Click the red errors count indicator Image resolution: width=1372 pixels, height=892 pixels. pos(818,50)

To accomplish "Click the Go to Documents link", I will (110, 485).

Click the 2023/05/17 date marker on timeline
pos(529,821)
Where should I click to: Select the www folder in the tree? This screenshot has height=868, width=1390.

::::::

### Directions:
Reply with an exact transcription of the material above.

### Solution below:
Click the red errors count indicator Image resolution: width=1372 pixels, height=892 pixels. pos(818,50)

To accomplish "Click the Go to Documents link", I will (110, 485).

Click the 2023/05/17 date marker on timeline
pos(529,821)
Where should I click to: Select the www folder in the tree? This screenshot has height=868, width=1390.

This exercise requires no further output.